Okay, I don’t know if they did that time jump because the previous episodes were missing that spark, but man I’m glad they did. It’s a new year and a new show, as far as I’m concerned. I might be putting too much stock in the potential that comes out of where we find all our characters a year later, but I’m hoping the change in the tide is one that’s here to stay. Best time skip ever: Nobody gets a lobotomy, and the plot gets a conflict. Win-win?
EPISODE 6 RECAP
So we’re now a year ahead of the original story, and Da-ran attends a friend’s wedding. Yoon-jae’s shell walks right up to her and stands at the elevator, and she looks over in shock, “Kyung-joon-ah!”
But he doesn’t answer, so she asks haltingly, “Yoon-jae-sshi?” He turns and says it’s been a long time. She’s so floored she nearly misses the elevator, and then asks again skeptically, “You’re Kyung-joon-ie, right?”
He shrugs. Okay, that’s a dead giveaway, right? She asks why he hasn’t called, when he came back, what he’s doing here. He just says he’s here for a friend’s wedding, and she gets confused again, “Yoon-jae-sshi?”
Kyung-joon (I’m almost positive) looks over at her and wonders how she got so old in such a short time, and declares with almost too much nonchalance to be believable, “You’re not pretty anymore.”
She scowls, now sure, “You ARE Kang Kyun-joon!” He continues, “When I first saw you, you were so pretty I followed you around.” So it was true!

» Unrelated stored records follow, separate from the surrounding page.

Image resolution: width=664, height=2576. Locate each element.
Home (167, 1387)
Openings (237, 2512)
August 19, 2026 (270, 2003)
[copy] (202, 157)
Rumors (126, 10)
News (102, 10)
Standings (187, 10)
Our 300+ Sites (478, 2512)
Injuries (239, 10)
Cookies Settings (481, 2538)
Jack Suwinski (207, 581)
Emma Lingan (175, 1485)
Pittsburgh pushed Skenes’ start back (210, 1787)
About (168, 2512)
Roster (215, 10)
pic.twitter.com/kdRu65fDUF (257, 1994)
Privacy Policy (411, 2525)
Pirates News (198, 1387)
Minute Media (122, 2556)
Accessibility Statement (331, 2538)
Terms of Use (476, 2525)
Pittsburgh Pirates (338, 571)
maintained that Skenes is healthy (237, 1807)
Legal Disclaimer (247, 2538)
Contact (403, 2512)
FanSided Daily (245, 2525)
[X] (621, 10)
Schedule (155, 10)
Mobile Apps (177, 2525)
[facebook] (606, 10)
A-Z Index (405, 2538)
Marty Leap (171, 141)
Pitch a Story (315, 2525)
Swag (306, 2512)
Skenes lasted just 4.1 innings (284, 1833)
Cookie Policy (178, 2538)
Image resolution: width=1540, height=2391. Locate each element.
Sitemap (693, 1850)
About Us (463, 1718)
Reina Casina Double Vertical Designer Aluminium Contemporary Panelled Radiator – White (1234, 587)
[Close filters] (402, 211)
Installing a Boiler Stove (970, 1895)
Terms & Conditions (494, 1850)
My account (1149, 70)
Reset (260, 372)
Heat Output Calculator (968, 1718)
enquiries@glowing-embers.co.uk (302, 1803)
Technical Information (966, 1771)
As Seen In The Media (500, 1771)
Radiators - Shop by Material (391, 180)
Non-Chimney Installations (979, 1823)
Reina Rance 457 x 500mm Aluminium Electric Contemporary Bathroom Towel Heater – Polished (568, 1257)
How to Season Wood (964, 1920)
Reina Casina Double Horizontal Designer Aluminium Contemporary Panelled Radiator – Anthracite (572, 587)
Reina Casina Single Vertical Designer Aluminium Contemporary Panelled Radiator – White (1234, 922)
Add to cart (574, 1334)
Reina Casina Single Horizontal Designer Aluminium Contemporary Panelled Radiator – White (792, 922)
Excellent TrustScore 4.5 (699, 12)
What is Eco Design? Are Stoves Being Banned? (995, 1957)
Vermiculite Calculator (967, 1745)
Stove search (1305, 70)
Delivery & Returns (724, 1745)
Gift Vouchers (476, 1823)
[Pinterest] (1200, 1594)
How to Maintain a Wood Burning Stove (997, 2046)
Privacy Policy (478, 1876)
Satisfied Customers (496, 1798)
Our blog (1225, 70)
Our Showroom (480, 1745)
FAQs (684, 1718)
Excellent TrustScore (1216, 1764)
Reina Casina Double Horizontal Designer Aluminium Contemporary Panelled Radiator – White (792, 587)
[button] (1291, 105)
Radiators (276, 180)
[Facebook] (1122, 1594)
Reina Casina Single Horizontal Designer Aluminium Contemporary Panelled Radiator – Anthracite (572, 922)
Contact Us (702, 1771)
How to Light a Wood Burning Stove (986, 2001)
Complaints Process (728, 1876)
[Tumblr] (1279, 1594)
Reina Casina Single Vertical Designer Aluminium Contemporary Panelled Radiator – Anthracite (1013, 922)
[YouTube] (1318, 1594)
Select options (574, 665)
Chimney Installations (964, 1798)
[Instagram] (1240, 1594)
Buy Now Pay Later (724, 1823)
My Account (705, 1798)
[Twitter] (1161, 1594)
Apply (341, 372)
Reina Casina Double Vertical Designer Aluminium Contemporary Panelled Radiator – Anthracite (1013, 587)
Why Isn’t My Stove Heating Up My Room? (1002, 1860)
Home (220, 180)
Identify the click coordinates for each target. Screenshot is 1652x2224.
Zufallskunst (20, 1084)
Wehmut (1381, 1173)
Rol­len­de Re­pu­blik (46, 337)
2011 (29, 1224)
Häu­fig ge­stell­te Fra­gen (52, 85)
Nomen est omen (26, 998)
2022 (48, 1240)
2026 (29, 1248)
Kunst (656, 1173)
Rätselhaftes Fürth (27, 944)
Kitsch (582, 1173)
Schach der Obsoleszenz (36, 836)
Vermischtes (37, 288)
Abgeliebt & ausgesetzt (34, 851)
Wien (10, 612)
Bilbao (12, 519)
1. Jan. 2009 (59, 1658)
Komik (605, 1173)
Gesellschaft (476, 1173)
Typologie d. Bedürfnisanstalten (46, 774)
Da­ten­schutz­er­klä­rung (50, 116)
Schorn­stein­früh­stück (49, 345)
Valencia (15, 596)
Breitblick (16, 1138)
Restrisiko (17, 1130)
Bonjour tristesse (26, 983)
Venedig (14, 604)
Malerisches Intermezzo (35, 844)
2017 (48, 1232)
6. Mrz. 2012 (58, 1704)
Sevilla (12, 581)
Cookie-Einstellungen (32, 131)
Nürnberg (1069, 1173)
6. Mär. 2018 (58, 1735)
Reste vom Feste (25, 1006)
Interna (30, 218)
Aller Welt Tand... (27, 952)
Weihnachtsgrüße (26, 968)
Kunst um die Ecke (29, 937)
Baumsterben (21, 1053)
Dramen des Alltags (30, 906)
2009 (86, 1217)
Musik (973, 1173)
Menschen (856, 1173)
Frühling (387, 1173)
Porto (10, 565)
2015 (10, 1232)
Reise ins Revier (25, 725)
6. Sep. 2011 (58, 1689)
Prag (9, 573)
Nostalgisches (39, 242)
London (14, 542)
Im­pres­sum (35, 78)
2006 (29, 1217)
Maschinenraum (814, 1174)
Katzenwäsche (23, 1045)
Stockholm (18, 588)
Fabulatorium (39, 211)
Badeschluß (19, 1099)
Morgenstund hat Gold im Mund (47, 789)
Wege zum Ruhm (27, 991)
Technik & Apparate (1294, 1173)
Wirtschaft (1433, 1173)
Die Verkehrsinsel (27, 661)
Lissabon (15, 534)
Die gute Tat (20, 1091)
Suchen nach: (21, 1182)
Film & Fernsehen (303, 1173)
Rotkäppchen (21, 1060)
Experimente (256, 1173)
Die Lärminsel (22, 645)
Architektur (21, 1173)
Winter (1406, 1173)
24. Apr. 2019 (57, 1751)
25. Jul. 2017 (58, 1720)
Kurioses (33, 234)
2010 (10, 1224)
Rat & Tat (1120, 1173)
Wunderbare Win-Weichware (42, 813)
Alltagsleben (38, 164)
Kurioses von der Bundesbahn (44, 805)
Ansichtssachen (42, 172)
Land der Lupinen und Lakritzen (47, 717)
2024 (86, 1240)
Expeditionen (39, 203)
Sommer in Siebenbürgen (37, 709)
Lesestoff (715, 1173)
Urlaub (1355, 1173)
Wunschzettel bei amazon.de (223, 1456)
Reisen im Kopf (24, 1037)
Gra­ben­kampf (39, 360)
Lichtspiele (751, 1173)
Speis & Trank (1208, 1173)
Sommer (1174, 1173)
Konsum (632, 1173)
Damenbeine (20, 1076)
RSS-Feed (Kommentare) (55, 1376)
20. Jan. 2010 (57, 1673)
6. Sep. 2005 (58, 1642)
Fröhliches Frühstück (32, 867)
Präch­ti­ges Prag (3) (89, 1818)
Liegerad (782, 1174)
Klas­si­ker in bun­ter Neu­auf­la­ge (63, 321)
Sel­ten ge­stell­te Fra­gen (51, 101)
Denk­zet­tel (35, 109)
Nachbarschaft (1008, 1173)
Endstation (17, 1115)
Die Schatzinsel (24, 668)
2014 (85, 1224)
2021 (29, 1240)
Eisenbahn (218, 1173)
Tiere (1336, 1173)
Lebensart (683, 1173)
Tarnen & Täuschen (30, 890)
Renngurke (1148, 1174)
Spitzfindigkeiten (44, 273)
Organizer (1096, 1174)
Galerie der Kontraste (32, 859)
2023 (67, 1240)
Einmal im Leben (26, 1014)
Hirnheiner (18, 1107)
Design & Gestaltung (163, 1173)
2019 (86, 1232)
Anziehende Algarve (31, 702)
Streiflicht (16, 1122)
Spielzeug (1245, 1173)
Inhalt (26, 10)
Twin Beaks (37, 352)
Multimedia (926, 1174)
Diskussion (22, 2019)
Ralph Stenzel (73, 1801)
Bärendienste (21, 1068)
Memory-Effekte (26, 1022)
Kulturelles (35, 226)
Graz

That spins her around again though, “Yoon Jae-sshi?”
Kyung-joon smiles, “I’ve changed so much you can’t even recognize me anymore.” He leaves her dumbfounded in the elevator, and turns back with his trademark, “Uh-oh, mental explosion.”
When she snaps out of it, Da-ran shouts after him, “You ARE Kang Kyung-joon!” as the doors close on her. She catches up to him in the banquet hall and sits down to talk to him tenderly as Kyung-joon, not realizing that the entire wedding party sees her as desperately trying to cling to ex-fiancé Yoon-jae.
Wait, don’t touch his face! He likes you! He smiles to himself to see that she really was confused about who’s soul was in there, and then points out that the whole room is staring at them. Has she already forgotten about whose shell he’s in?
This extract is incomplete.